3. Do not press your meat

Have you ever gone to someone's house and watched them endlessly flip burgers, steaks or chicken, then press down on the poor thing with all of their might? Ever notice how there's a slight flare up after they do so? It's because pressing on that meat squeezes out much of the juices, including the fat where all of the flavor is. Fat is flammable (think Victorian-era oil candles) thus causing the flare up. Respect your meat. Don't press it.

2. Rest your meat

We just discussed that fat is where the flavor comes from. So imagine all of the fat inside your preferred meat as a stick of butter. (Paula Deen's downfall has left a huge hole for a new butter spokesperson and we intend to grease and fill it.) When you heat the butter, it melts into a liquid. The same thing happens inside meat. So when you take it straight from the grill and serve it to your guests, who start cutting with juices running everywhere, you're actually being a bad host. You're depriving then of the deliciousness and flavor they were expecting. Twelve-steppers aside, it's as though you invited them over and offered them nothing to drink other than O'Douls and lukewarm water. If you let the meat sit for a few minutes (loosely covered with tin foil if you're scared of it going cold) you give all that tasty fat some time to cool down, solidify and be a part of each scrumptious bite.

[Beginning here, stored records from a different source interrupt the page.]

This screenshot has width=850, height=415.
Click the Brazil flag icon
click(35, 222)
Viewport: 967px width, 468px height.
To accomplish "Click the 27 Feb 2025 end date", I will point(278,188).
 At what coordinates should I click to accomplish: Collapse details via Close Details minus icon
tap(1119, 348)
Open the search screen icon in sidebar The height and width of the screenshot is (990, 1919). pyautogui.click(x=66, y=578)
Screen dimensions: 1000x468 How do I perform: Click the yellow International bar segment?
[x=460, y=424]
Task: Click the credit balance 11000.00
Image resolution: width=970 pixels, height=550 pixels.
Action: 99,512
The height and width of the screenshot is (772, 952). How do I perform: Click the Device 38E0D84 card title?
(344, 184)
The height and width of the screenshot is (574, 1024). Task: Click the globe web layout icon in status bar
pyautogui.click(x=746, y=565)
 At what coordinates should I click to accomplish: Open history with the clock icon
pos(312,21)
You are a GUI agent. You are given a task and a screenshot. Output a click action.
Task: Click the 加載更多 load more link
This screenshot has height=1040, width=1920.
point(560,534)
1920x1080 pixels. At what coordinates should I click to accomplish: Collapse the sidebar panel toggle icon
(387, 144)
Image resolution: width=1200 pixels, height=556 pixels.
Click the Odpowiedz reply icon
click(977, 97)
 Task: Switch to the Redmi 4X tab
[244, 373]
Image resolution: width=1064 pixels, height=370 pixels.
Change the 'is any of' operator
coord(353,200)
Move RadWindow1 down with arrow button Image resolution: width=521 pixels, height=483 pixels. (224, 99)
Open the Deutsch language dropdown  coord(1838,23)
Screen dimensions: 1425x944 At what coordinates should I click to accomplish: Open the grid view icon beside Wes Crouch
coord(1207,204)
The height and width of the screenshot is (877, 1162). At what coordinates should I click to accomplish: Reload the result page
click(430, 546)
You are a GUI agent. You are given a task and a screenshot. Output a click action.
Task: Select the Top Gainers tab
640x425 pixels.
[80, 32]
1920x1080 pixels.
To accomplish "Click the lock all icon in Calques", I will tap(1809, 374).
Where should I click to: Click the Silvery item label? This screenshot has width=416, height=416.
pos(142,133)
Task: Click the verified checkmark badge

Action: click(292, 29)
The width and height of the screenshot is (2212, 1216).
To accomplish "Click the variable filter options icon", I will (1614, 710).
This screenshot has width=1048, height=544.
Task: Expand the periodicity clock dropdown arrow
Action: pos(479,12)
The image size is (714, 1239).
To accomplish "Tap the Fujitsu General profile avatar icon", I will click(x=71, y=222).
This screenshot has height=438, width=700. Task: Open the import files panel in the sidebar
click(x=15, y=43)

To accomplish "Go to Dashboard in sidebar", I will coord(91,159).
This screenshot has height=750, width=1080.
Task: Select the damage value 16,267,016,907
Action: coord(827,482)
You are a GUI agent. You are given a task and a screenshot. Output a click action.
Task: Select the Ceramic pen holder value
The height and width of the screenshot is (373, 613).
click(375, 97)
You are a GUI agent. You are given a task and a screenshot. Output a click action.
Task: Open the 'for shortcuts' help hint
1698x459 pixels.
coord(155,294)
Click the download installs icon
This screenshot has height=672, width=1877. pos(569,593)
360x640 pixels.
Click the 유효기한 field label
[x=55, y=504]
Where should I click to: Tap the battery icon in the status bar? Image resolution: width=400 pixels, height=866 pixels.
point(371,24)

1. Have appetizers ready to go, even the cheap kind

All of the aforementioned tips require one thing: TIME. You know why some so-called grill masters are caught flipping and pressing burgers into dry oblivion? Because the party is staring at them with ravenous, Donner Party-esque eyes and the poor cook is overcome with pressure to produce. When a dozen or more drunk people have been waiting a half hour to eat you're obviously not going to ask them wait an additional seven minutes while their meat rests, are you? Buy some pita and hummus. Get some vegetable sticks and ranch dressing. Set out chips and salsa, even some nice processed cheese cubes. The most important thing is to keep the savages off your back while you take the steps necessary to produce a proper barbecue.